From my experiences, these are the 3 most important factors to getting through school for the career you want:
1. Knowing yourself. A lot of college success factors have nothing to do with intelligence. The most common problem students have is emotional. This is even more of a problem for hyper-competitive careers, like medicine, law, or the hard sciences. Understanding the emotional needs of the student is the first priority to understanding what school the student should attend.
2. Knowing the school. Large schools tend to be more competitive, but also provide more opportunity. If a student is emotionally strong, then a large school will serve them better than a small school.
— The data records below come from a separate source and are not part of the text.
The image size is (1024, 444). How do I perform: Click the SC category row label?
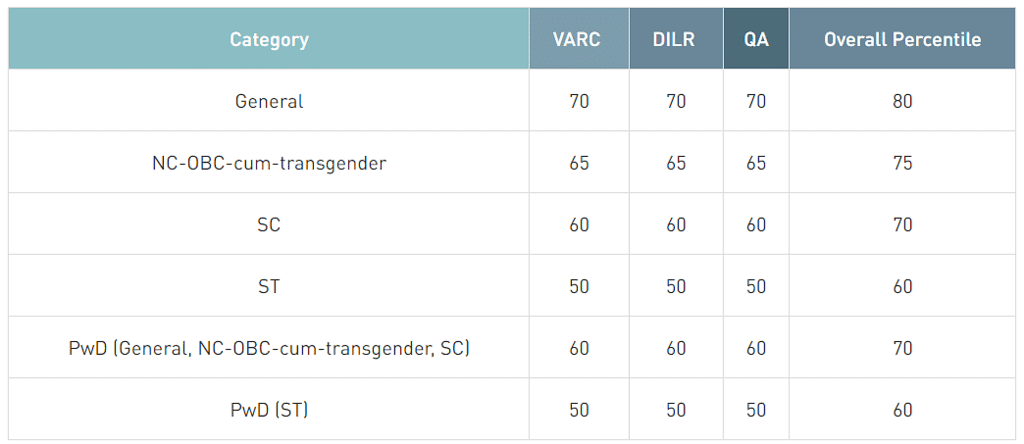click(269, 225)
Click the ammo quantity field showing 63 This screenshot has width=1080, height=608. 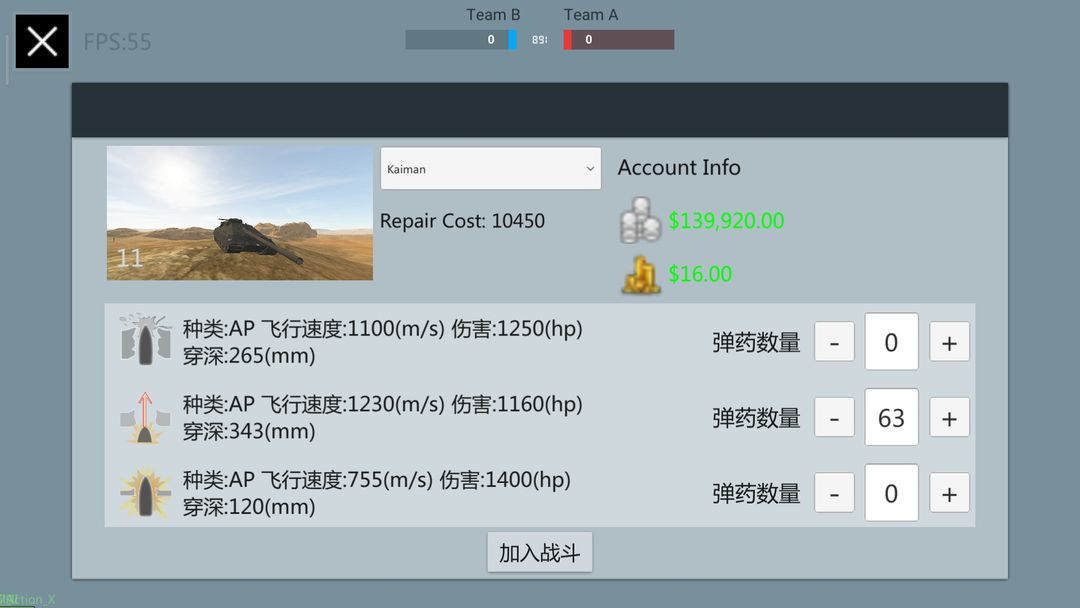point(891,417)
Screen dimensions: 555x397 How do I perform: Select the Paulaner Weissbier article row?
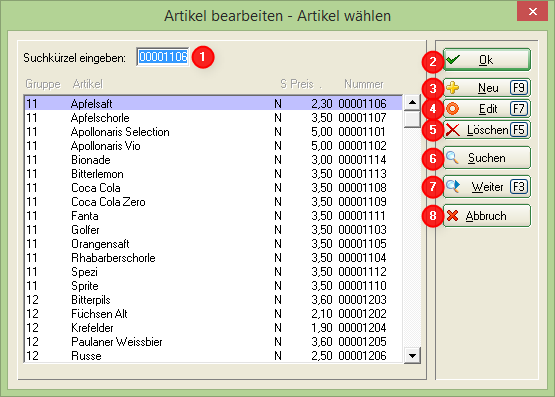click(x=213, y=342)
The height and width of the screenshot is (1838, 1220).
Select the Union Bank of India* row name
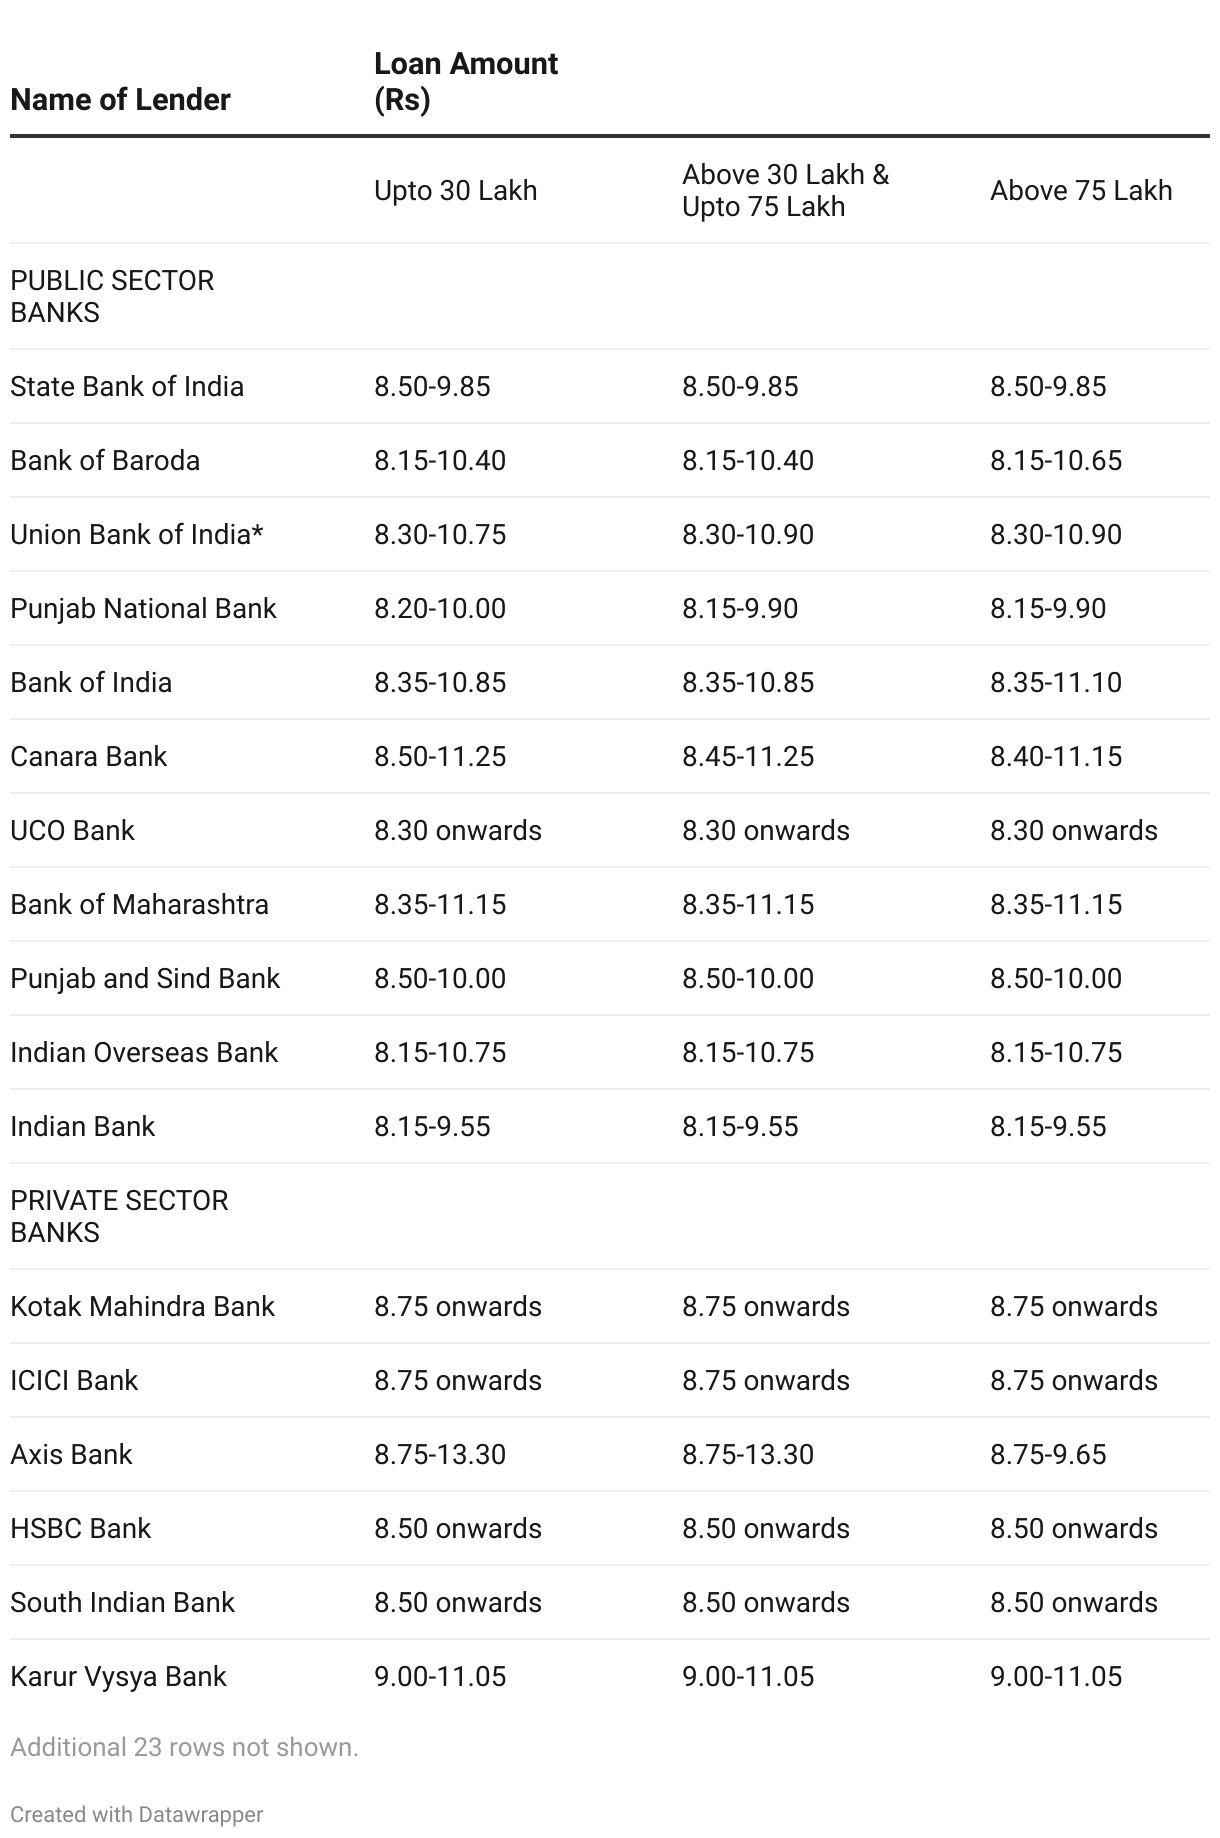click(137, 535)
3. Knowing the career. Some careers are more competitive than others. What courses does the student need to take to be allowed to enter the career? Is the student’s natural strengths aligned with those courses at the schools (s)he chose to attend? If not, what’s the mitigation plan?
A few things I’ve learned from various sources:
1. Name matters. A “C” GPA from Caltech will beat an “A” GPA from Creighton University. Harvard transcripts carry much more weight than the University of Arkansas. If you have a few thousand dollars laying around, getting a Harvard class is easy.
2. With few exceptions, it is better not to answer race questions in general than to answer them.
3. Writing is a hygiene factor. If you write well, you may or may not get in. If you write poorly, you will be denied admission.
Anyway, good luck to all those looking to go to college! You’ll need it!